Provide collateral for forks
Design mechanisms to incentivize users to use your tokens as collateral on new forks, so that fork products can use your liquidity to achieve growth (while also allowing your tokens to have new use cases). Further incentivize the integration of forks into your protocol, so that forks can access your users, tools, experiences, etc., and benefit from them.
Fork integration incentive mechanism
Design a reward mechanism to encourage the integration of forks into your agreement, so that both parties can benefit from each other’s users, tools, and experiences. You can also consider hiring integration managers to support the fork.
Shared infrastructure
Create infrastructure for your protocol and provide it to forks (perhaps as a return for integration), for example, shared fiat entry/exit, wallet, user profile, social graph, code base, and documentation.
Establish an ecological fund for the fork
Set aside some tokens for the establishment of treasury, foundation or DAO managed by the community to support the creation and development of fork products and the integration with your agreement.

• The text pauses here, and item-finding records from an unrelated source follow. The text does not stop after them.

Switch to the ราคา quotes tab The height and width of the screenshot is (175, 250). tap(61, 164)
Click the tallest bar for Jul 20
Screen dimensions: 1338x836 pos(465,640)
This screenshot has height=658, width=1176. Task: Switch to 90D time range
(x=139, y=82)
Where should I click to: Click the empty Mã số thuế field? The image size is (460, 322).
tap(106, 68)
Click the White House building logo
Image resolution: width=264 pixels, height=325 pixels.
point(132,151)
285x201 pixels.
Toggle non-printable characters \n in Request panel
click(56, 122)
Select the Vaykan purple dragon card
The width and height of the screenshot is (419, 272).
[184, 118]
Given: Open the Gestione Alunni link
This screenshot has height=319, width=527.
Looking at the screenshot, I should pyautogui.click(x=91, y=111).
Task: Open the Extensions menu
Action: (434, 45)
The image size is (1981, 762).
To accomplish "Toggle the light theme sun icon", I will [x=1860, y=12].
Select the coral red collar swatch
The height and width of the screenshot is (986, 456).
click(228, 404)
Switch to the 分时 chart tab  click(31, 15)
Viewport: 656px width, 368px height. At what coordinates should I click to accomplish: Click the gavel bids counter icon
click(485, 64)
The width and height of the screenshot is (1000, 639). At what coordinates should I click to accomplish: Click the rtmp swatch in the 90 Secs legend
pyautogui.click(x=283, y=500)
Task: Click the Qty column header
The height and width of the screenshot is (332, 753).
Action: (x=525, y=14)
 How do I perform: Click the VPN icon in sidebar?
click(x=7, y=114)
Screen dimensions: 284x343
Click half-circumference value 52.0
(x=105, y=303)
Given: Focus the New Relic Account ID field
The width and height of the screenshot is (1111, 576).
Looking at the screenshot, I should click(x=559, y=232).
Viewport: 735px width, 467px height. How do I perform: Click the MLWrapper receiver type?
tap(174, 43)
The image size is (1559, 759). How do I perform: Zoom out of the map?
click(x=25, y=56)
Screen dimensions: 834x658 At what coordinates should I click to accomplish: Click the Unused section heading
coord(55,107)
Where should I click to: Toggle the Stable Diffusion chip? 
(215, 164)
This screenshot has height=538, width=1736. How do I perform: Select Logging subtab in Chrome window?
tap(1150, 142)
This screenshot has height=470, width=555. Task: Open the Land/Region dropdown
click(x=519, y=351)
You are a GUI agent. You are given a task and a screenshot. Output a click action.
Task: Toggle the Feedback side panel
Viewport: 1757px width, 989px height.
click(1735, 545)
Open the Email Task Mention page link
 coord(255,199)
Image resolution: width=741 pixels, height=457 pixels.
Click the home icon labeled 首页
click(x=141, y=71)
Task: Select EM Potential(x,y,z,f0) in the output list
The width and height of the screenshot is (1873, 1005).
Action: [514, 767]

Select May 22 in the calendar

4. New application bifurcation: investment, integration
For forks that use your agreement or original to create new types of applications, you should provide investment for them and integrate them into your agreement when appropriate. For this reason, your agreement may require the establishment of an ecosystem or community development fund to make such investments.
For example, many DeFi founders are now participating in angel investment. However, a more structured approach is also possible, which is to set up a “venture investment department” for your agreement. By investing in new applications, your agreement can explore new markets, products, services, and agreements, thereby seizing new opportunities that can achieve significant development.
Forking can meet the needs of DeFi
Although many ideas are listed above, DeFi is still in its early stages of development. Right now, we can only see the tip of the iceberg regarding the development of forked products and defense strategies.
However, these frameworks provide the DeFi team with good ideas, including the scope of the fork, potential countermeasures and strategies, how the cryptographic ecosystem should transform the fork from a zero-sum game to a positive-sum game, and how to find new ones. The way to accept forks, because forks not only help promote the decentralization of the protocol, but also open up new markets, users, and applications in its own way.
If you are developing a fork product or a project party exploring an anti-/pro-fork defense strategy, please contact me. I hope to learn more.
I would like to thank the founders such as Kevin Nielsen, Alexander Angel, Blake West and James Duncan, Anil Lulla and Medio Demarco from Delphi Digital, and my colleagues at IDEO for their feedback on this article.